Remote access - best method?

i want to connect the mobile app to my home assistant. what’s the best method?
i tried the duckdns and letsencrypt method, but that is not an option because it has proven to be HIGHLY unreliable. the only way i can control my home assistant from my phone is when it is connected to my wifi. but when i’m out and about, i CAN NOT connect, which makes the whole thing rather pointless. so what method would you recommend?
BTW, compatibility with google home, alexa or siri is NOT required.

I’d recommend a Cloudflare account with a ZeroTrust tunnel connected via Cloudflared. I set up my own domain via Cloudflare and its only 10 dollars a year.

Other may have a different opinion, but after trying Nabu and Duck I landed with this method.

2 Likes

Why not consider subscribing to Nabu Casa for secure remote access? Not only do you solve the problem but you also support the development of Home Assistant?

5 Likes

I second Wheeler’s suggestion. However, what are you looking for by “test best”. Reliability, ease of setup, security?

DuckDNS + Let’s Encrypt is rock solid. There must be some configuration problem with your setup.

Another alternative is a VPN tunnel through Cloudflare or Nabu. The only downside is that they will be decrypting your traffic, if you care about that. There’s also Tailscale VPN.

1 Like

Another vote here for Cloudflare tunnel. Free, rock solid and relatively simple to run.

It also solves problems like your ISP having CGNat where you wouldn’t normally be able to accept incoming connections.

1 Like

If Nabu Casa is not an option for whatever reason, I vote for Tailscale.

Basically zero setup:

  • Register account for free
  • Install addon
  • install VPN app on phone
  • Done

Most importantly, you and only you (or the ones you select) can access your HA instance from internet.

Cloudflare is only enforcing security between them and your instance, it doesn’t prevents:

  • Anyone in the world knowing the URL to reach your HA instance and
  • Abuse any known or unknown vulnerability of your HA instance

So it just provides a sensation of additional security :wink:

2 Likes

DuckDNS have had some issues with being blocked.
It is really not DuckDNS’s fault, but the malware filters at some ISPs have detected suspect traffic from that domain and then block the entire domain.
There have been a few thread about it on this forum with some mobile ISPs.

1 Like

You don’t need to use DuckDNS, you can can use any of the supported dns servers. And then if your provider is not on the list,you can use it, but you need to resolve the authentication challenge somehow.

Not sure if you use HTTPS (or need it), if not you could just use you IP address :thinking:, then you don’t need anything except opening a port on your router :wink:

And by the way, a strong advantage of using a VPN tunnel (like Tailscale) is that you don’t have to open (forward) ports on your router.

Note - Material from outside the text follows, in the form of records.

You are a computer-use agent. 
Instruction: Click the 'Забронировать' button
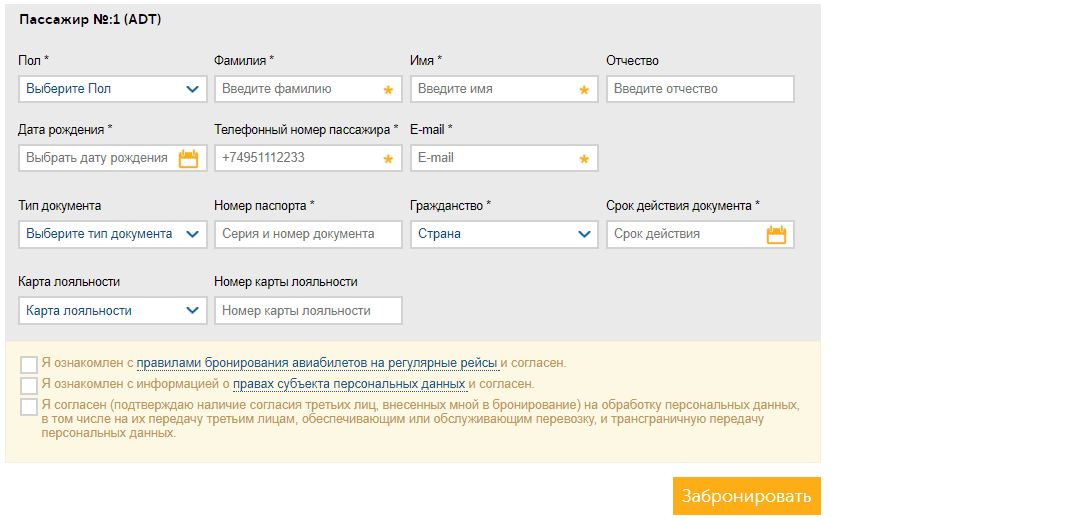pyautogui.click(x=747, y=496)
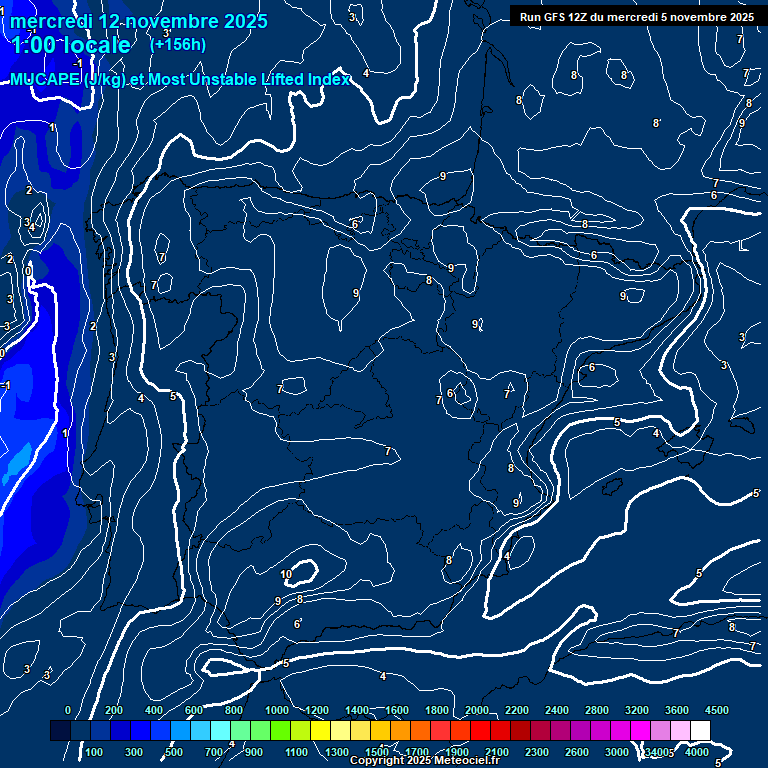Click the magenta 3000 legend color swatch
This screenshot has width=768, height=768.
tap(620, 731)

My router has build in vpn functionality…so another option :+1:t4:

Unfortunately, port forwarding bypasses VPN security in a lot of instances and UPnP poses even more security risks.

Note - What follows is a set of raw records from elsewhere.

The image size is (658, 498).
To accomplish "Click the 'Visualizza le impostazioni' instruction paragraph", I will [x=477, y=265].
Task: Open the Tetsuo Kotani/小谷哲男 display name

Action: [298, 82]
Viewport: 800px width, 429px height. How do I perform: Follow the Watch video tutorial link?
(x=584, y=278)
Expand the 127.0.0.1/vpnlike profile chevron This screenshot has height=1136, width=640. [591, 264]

There are ways to set up a VPN and secure port forwarding, but I think we are also discussing the ease of the setup as well as security.

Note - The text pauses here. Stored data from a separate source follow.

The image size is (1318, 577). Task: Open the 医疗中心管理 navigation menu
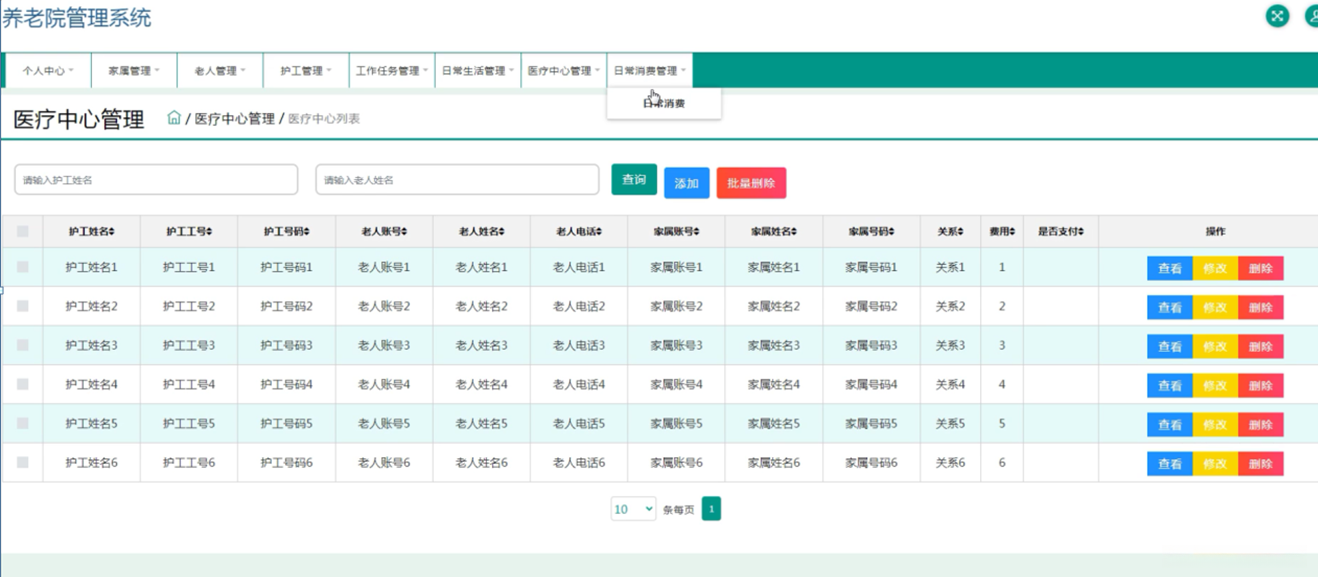point(563,71)
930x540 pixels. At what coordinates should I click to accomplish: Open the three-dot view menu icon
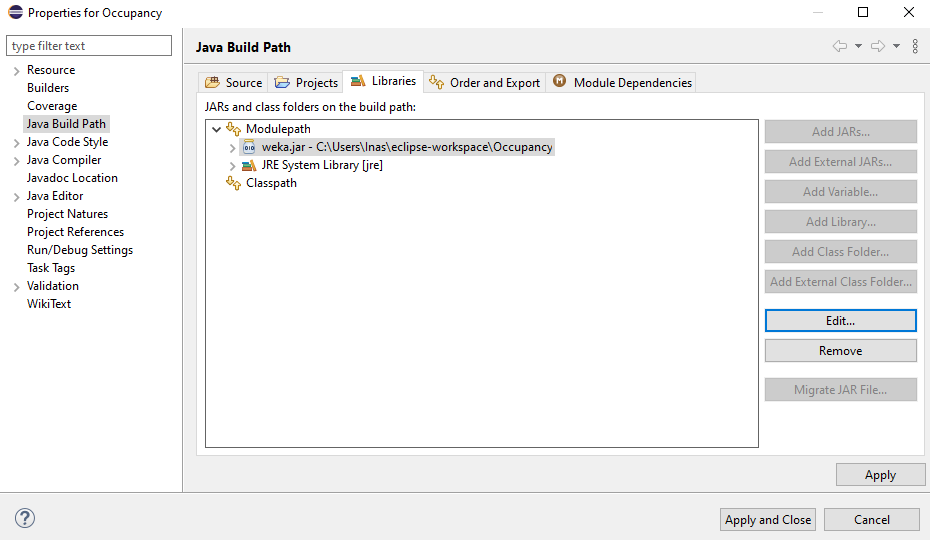(x=915, y=46)
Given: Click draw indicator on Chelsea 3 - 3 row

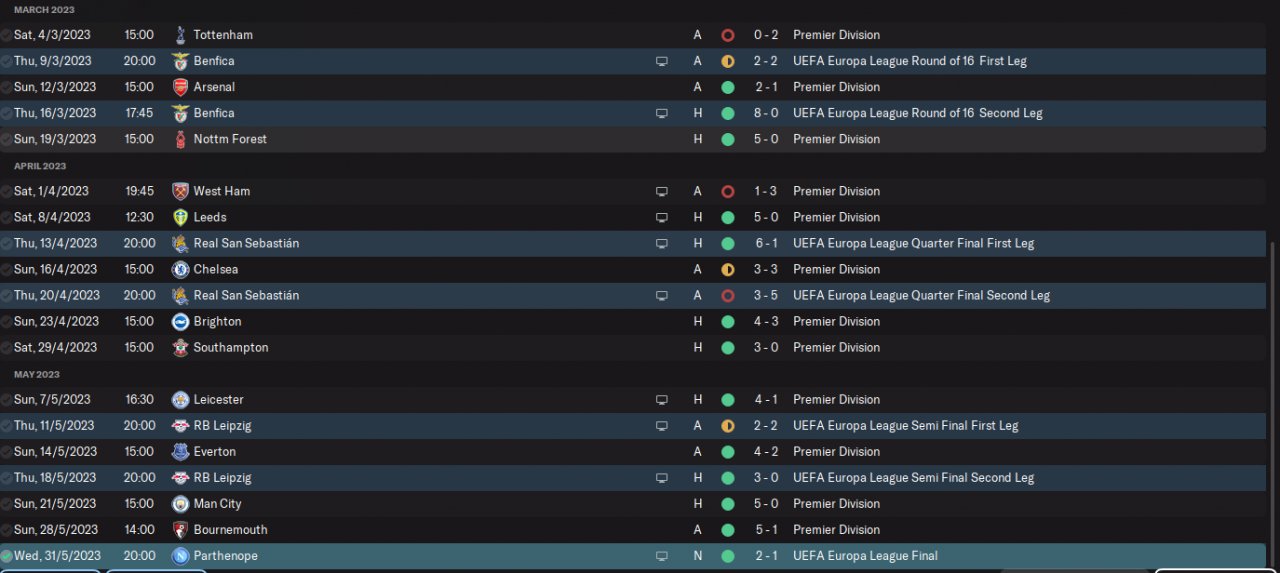Looking at the screenshot, I should pos(727,269).
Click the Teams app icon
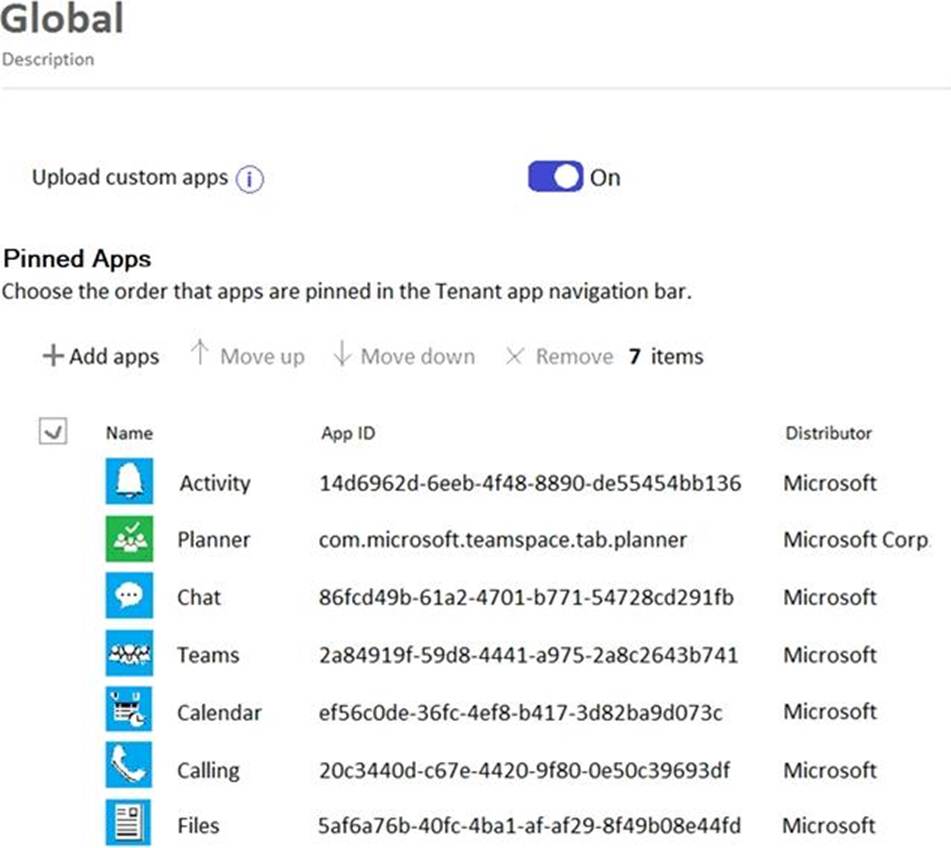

The number of blocked Bot hits I get from Russia, Ukraine, China and Singapore are significant and why I promoted the Cloudflare method.

1 Like

Point is that you don’t need port forwarding at all with a VPN

I don’t disagree, I was just making a point. I’ve seen folks set up router base VPNs and enable port forwarding.as well. VPNs are only as good as the settings that are enabled.

I think we both agree enabling port forwarding is not a good suggested option for this topic.

1 Like

YMMV but for me, security (and reliability!) is way more important than ease of setup.

Just to be clear.
A Cloudflare tunnel is just a port forwarding too.
It is just a moved point of intersection, so it is not at the router, but at the cloudflare server.

VPN connections can also be made with the point of intersection on the router, by running the service locally or the point of intersection can be moved to the tailscale server on the internet.

Cloudflare do, AFAIK, not provide any extra authentication security layers, it is just a tunnel.
VPNs provide an extra authentication layer that i important to get a defense in depth.

It should be! Network security is probably the most misunderstood aspect of HA. With an open forum I was suggesting that others folks read this they should understand that point.

What’s the most secure setup with a difficulty rating for the setup?

Agreed, but we could argue these points all day. Cloudflare ha WAF, bot management…etc

@koying suggestion of Tailscale is a great option as well.

Heck, you can set WAF rule that only allows your IP addresses to have access. With a dedicated IP VPN I wouldn’t see an issue.

1 Like

In the professional world, definitely, but in this case, you don’t have a clue what the IP address of the 4G/5G phone connection is / will be…

agreed, if you’re not using a dedicated VPN on your phone as well.

I never actually had a need for it, but Tailscale actually implements ACL’s that allows you to tell which machine has access to what, very much like a firewall.